SUPPLIED DATA:
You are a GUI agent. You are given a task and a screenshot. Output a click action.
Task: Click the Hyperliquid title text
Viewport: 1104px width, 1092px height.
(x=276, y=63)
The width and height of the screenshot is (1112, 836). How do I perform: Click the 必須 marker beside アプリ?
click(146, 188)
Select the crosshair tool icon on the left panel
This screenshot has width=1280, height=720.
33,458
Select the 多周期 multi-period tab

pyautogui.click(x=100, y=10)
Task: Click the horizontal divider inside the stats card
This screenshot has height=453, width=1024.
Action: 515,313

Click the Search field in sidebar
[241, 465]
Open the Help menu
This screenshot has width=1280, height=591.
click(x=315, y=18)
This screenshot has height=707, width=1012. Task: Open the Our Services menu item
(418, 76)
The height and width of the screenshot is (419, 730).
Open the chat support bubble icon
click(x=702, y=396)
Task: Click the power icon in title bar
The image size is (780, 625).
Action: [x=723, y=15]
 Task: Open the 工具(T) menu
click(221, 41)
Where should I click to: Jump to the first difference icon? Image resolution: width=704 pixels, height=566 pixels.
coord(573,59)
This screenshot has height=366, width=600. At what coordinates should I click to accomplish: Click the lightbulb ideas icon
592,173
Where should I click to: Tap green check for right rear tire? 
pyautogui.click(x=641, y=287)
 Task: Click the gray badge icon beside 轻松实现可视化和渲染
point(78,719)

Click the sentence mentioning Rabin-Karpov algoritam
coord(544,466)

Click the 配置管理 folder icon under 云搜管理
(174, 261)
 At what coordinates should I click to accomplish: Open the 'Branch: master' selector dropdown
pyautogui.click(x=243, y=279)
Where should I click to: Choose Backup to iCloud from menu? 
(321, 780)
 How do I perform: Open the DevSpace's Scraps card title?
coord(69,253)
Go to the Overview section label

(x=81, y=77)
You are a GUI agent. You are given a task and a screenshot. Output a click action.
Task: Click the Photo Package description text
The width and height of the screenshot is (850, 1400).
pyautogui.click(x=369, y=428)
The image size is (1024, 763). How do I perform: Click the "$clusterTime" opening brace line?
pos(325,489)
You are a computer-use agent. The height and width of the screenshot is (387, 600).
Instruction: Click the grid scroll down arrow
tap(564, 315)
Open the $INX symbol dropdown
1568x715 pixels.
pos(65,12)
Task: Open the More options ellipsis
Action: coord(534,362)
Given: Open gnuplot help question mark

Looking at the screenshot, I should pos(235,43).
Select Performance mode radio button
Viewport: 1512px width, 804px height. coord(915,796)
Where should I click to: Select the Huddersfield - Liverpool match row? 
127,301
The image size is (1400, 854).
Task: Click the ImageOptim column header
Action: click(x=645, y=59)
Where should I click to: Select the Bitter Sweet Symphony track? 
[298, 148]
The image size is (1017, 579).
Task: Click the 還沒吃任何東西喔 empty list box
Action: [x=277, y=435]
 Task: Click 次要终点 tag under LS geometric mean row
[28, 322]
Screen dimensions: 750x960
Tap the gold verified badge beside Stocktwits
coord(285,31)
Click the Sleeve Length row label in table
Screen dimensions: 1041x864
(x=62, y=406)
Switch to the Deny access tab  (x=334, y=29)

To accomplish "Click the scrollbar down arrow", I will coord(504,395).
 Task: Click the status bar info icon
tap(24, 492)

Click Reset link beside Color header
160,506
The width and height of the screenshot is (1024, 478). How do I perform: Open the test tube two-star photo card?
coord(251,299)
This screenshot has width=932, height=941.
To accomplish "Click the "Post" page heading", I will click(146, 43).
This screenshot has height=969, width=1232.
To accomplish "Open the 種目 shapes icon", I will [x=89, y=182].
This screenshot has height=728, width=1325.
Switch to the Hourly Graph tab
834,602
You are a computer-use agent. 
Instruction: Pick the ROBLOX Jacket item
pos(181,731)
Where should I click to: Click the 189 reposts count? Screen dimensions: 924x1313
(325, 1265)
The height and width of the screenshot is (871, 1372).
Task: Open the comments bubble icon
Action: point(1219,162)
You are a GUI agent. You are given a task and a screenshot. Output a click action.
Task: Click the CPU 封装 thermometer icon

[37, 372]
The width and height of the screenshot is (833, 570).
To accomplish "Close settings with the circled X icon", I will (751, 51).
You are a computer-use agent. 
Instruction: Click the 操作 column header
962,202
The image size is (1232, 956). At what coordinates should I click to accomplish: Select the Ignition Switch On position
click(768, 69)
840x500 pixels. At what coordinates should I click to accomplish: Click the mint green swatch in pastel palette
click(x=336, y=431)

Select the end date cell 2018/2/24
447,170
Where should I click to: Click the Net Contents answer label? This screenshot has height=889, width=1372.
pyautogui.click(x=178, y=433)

EXERCISE DESCRIPTION:
Beginning with the line that contains "Instruction: Click the 操作 column header", quote each line exactly through the last line of the entries above, and nothing beyond them.

ANSWER BOX:
Instruction: Click the 操作 column header
962,202
The image size is (1232, 956). At what coordinates should I click to accomplish: Select the Ignition Switch On position
click(768, 69)
840x500 pixels. At what coordinates should I click to accomplish: Click the mint green swatch in pastel palette
click(x=336, y=431)

Select the end date cell 2018/2/24
447,170
Where should I click to: Click the Net Contents answer label? This screenshot has height=889, width=1372.
pyautogui.click(x=178, y=433)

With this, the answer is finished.